Soya fasulyesinde her yıl yapılan ithalat nedeniyle dünya fiyatlarının düşük gerçekleştiği yıllarda üreticilerin ürünü pazarlayacak yer bulmakta zorlandığına dikkati çeken Bayraktar, bu durumda da üreticinin daha kolay pazarlayacağı ürünleri tercih ettiğini bildirdi.

Soya yerine yer fıstığı

Bayraktar, Antep fıstığı ve fındık rekoltelerinin yaşanan don afeti nedeniyle azalmasının yer fıstığı tüketimini artırdığını ve talebin artmasıyla fiyatların yükseldiğini ifade ederek, Osmaniye'de bu durumu gözlemleyen üreticinin de soya yerine yer fıstığını tercih ettiğini belirtti.

Hayvancılık sektöründe ana girdilerden birinin yem olduğuna işaret eden Bayraktar "Ülkemizin dışa bağımlı soya üretimi ile hayvancılığa rekabetçi bir yapı kazandırması mümkün değildir" ifadesini kullandı.

Bayraktar, yağlı tohumlu bitkilerin üretiminde üretimi teşvik edici bir fiyat politikası izlemesi gerektiğini vurgulayarak, şunları kaydetti:

"Ekim alanlarındaki artışa neden olabilecek en önemli faktör alımlar ve uygulanan fiyat politikalarıdır. Yağlı tohumlu bitkilerin üretimini teşvik etmek amacıyla uygulanan politikalardan biri de prim uygulamasıdır. Prim uygulamasının amacına ulaşabilmesi ise ancak primlerin yeterli miktarda verilebilmesine bağlıdır.

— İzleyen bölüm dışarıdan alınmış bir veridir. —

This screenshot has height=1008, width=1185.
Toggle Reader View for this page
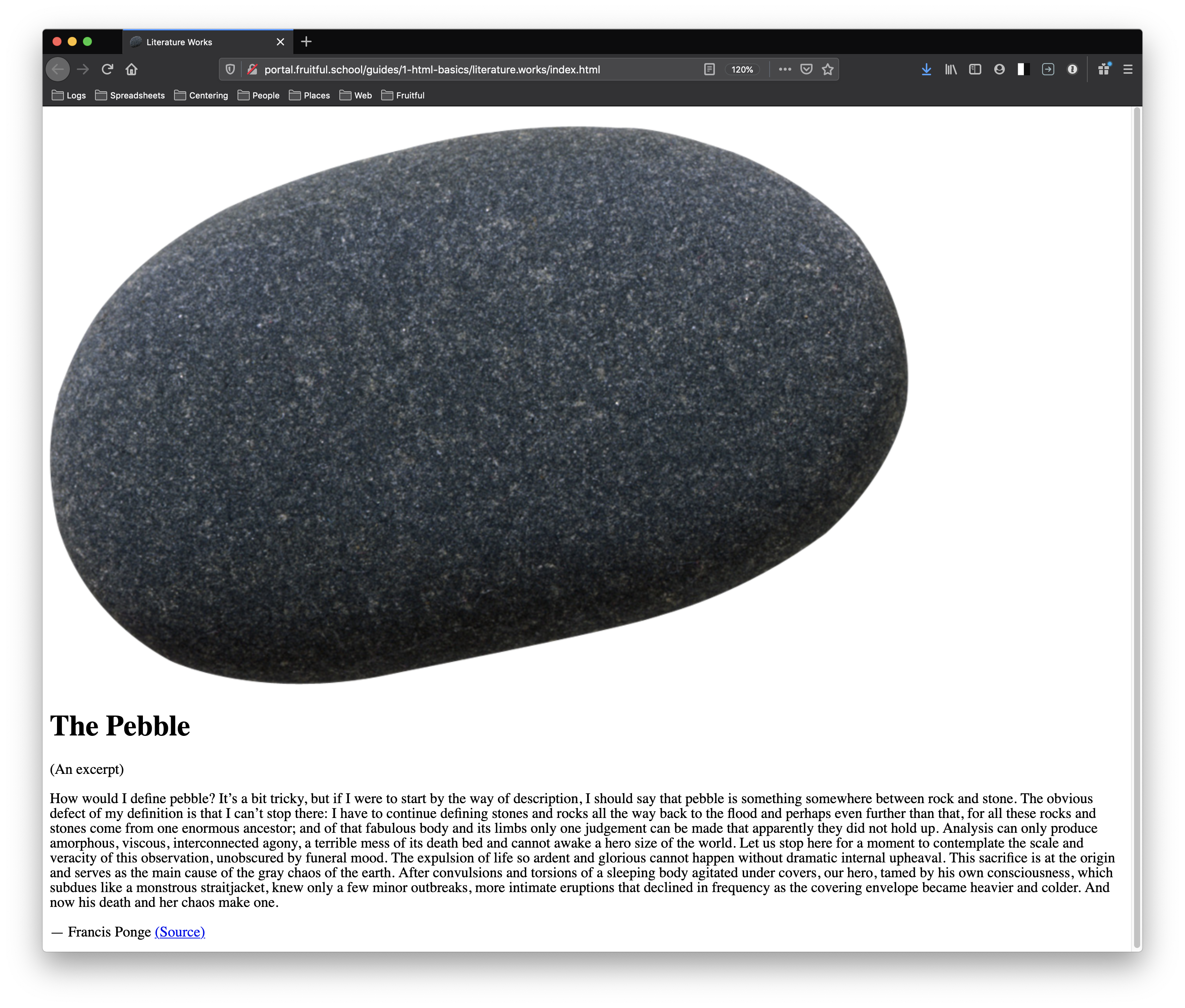coord(709,69)
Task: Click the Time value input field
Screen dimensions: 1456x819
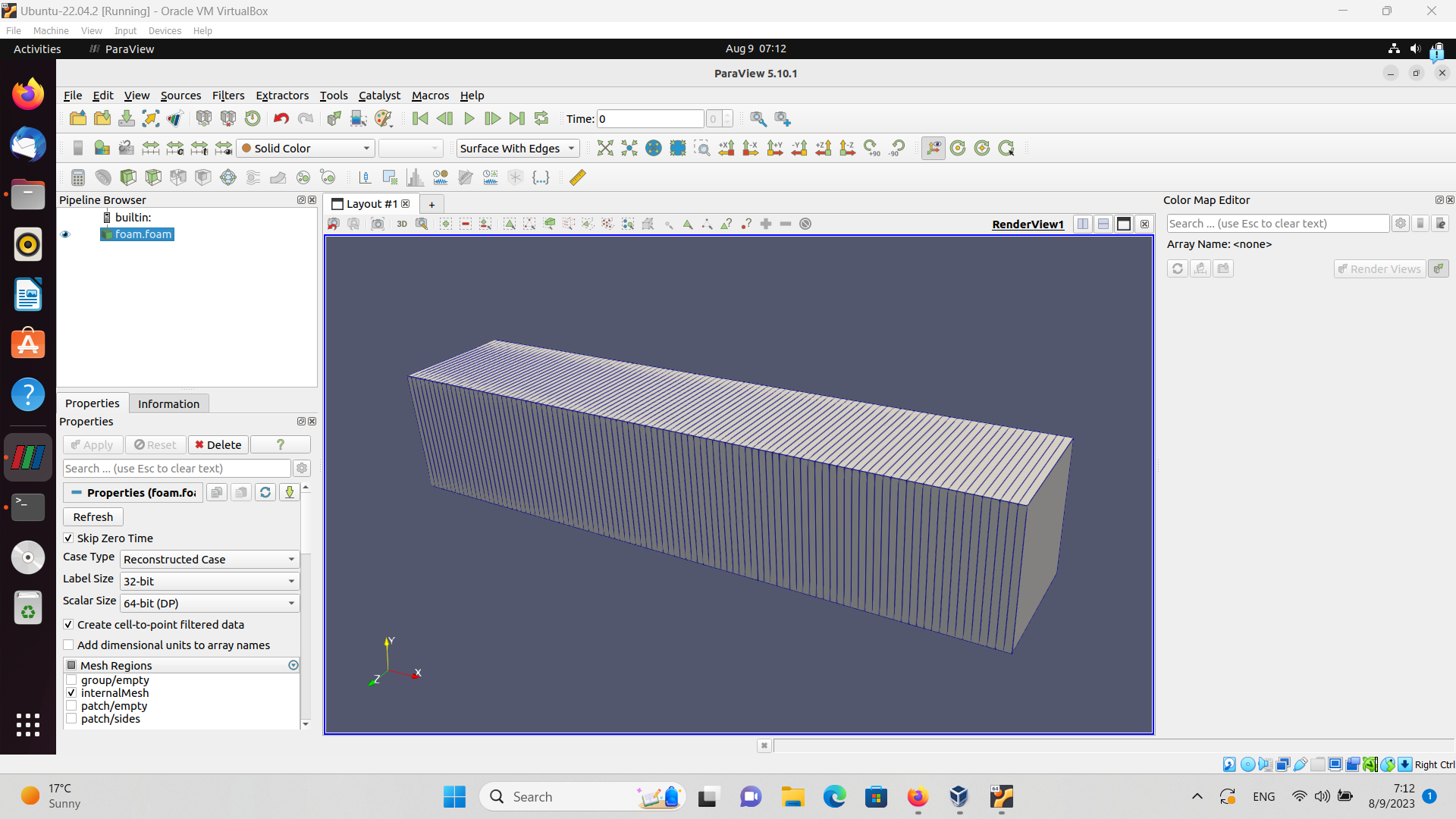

Dünya Ticaret Örgütü çerçevesinde soya ürünlerinin ithalatında uygulanan gümrük vergilerinin üst sınırları bellidir. Bu sınırlar, dış piyasa fiyatları ile üreticimizin rekabet edebilmesi için yüksek değildir. Bundan dolayı soyada özellikle üreticinin ürün pazarlama dönemi olan hasat ve sonrasında tarife dışı engellerle ithalat kesinlikle önlenmelidir.

Dünya Ticaret Örgütü ile yapılan anlaşmalar gereği, yağlı tohum ve ham yağ ithalatındaki sınırlamayı kaldıran vergi oranlarının, ülkemiz lehine yeniden düzenlenmesi gerekmektedir."